O aumento drástico nos preços do petróleo, com barril do
Brent elevando-se a US$80, o nível mais alto desde 2014, tem
naturalmente um componente especulativo subjacente ao mesmo, o qual decorre das
expectativas de sanções dos EUA contra o Irão na
sequência do abandono por Trump do Acordo Nuclear Iraniano, e
também a confusão política na Venezuela, com a direita,
apoiada pelos EUA, a criar perturbações económicas. Mas
completamente à parte dos factores especulativos, há uma causa
mais básica para o aumento do preço do petróleo e que se
relaciona com o facto de que a OPEP finalmente conseguiu actuar em conjunto.
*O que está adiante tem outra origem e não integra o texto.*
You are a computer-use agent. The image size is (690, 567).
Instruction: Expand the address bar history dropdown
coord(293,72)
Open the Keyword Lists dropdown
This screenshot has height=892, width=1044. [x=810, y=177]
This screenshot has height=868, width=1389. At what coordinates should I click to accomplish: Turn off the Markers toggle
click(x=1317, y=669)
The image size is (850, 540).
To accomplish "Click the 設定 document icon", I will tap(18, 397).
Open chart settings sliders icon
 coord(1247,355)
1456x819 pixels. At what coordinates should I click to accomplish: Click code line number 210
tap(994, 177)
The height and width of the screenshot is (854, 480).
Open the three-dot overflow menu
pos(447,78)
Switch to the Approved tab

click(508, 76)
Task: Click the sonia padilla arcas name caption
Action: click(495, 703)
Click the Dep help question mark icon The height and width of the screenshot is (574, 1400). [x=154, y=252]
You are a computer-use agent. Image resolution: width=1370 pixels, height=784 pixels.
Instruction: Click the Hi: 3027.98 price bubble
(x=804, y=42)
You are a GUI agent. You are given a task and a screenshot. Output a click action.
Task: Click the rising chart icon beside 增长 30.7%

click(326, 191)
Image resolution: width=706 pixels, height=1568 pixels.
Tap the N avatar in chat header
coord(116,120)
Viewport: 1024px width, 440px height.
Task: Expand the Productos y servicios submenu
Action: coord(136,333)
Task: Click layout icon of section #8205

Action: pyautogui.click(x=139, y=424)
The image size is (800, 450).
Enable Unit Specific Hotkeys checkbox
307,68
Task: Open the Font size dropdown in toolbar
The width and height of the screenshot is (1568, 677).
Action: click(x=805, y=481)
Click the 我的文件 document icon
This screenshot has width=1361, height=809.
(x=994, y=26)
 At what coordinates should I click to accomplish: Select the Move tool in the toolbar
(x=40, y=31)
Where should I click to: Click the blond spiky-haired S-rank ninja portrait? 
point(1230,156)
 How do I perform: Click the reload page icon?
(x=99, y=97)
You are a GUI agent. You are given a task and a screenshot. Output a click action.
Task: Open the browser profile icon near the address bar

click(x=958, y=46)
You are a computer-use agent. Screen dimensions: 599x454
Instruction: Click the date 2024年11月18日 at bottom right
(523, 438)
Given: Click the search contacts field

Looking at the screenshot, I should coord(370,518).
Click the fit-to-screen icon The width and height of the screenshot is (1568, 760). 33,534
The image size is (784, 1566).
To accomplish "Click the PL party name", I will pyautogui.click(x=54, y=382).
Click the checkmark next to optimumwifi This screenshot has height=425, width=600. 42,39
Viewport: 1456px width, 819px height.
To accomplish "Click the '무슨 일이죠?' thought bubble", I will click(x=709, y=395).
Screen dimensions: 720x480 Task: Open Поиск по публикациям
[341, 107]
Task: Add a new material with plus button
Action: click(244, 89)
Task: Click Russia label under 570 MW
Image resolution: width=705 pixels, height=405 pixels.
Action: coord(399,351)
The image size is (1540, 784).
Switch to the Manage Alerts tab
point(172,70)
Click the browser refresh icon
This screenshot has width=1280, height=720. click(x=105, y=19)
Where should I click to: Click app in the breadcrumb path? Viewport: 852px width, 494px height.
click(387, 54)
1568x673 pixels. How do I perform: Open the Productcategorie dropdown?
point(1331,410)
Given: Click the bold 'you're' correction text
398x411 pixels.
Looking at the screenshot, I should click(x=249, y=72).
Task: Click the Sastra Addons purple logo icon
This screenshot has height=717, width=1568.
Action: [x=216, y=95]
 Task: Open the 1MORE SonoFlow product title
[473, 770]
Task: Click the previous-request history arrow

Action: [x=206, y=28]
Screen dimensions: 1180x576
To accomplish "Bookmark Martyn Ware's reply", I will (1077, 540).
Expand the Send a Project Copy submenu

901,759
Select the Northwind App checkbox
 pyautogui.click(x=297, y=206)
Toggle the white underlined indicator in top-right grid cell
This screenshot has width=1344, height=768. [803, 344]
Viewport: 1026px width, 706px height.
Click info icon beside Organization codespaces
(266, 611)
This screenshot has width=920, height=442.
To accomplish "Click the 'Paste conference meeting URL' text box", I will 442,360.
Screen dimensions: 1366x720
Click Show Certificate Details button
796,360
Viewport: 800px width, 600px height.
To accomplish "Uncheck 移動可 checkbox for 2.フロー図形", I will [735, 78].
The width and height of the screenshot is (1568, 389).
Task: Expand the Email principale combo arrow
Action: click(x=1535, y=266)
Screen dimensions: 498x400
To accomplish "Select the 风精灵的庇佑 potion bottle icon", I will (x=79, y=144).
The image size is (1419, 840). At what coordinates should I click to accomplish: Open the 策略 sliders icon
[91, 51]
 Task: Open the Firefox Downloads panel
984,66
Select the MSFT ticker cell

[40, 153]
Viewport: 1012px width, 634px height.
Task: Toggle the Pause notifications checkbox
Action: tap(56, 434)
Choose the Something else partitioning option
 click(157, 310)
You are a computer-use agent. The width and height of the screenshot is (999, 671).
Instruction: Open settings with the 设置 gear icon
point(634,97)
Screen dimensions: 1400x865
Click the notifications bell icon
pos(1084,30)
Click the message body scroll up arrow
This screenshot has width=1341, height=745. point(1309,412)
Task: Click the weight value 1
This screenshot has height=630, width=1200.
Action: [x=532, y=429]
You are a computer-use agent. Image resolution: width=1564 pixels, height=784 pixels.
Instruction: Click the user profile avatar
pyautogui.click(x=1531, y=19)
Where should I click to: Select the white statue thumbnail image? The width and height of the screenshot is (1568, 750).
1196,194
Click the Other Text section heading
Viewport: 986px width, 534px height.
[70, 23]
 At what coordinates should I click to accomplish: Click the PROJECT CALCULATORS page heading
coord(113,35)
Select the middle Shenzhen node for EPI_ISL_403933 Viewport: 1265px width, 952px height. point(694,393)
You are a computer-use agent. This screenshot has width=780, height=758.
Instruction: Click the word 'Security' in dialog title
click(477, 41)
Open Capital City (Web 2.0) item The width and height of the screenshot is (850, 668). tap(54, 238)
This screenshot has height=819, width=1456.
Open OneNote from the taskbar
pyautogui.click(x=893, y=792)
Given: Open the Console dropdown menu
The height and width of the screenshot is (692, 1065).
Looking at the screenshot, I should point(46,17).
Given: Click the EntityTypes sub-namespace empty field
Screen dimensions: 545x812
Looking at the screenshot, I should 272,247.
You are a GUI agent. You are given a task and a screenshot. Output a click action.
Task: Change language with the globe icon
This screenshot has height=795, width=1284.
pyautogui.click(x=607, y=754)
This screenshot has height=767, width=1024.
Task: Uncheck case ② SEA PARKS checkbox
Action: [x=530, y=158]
Durante longo tempo houve divisões dentro da OPEP, com a Arábia
Saudita a opor-se a qualquer corte na produção para reverter a
queda que havia ocorrido nos preços do petróleo, com a
argumentação de que isto permitiria a produtores dos EUA,
incluindo os de
shale oil,
capturar uma fatia mais ampla do mercado petrolífero mundial. Se os
preços mundiais permanecessem baixos, então vários
produtores estado-unidenses não considerariam lucrativo produzir
petróleo e portanto cessariam as operações. Outros dentro
da OPEP queriam que o cartel cortasse na produção e aumentasse os
preços, mas eles não podiam ultrapassar a oposição
saudita. Mas a própria Arábia Saudita, a qual é
criticamente dependente das receitas do petróleo, começou a
sentir a pressão dos preços baixos e teve de deflacionar a
economia, cortando num certo número de subsídios e outras
transferências, o que ameaça corroer o apoio político
desejado pela monarquia.
Portanto, em Dezembro de 2016 a Arábia Saudita mudou a sua
posição e foi alcançada uma decisão de cortar na
produção, a qual anuída mesmo pela Rússia, outro
grande produtor. Muitos naquela altura estavam cépticos sobre a
possibilidade de este acordo realmente actuar; mas parece ter sido, o que
é a razão principal por trás do presente aumento dos
preços do óleo. A Arábia Saudita desta vez não
só está a aderir ao corte como também informou favorecer
um aumento do preço do barril do Brent para US$100. Com tais
preços não há dúvida de que a
produção dos EUA se expandirá; e isto exerceria uma
pressão baixista nos preços do óleo. Onde os preços
finalmente se fixariam está para ser visto, mas pouca dúvida pode
haver em que durante 2018 e grande parte 2019 os preços do
petróleo não vão experimentar qualquer declínio.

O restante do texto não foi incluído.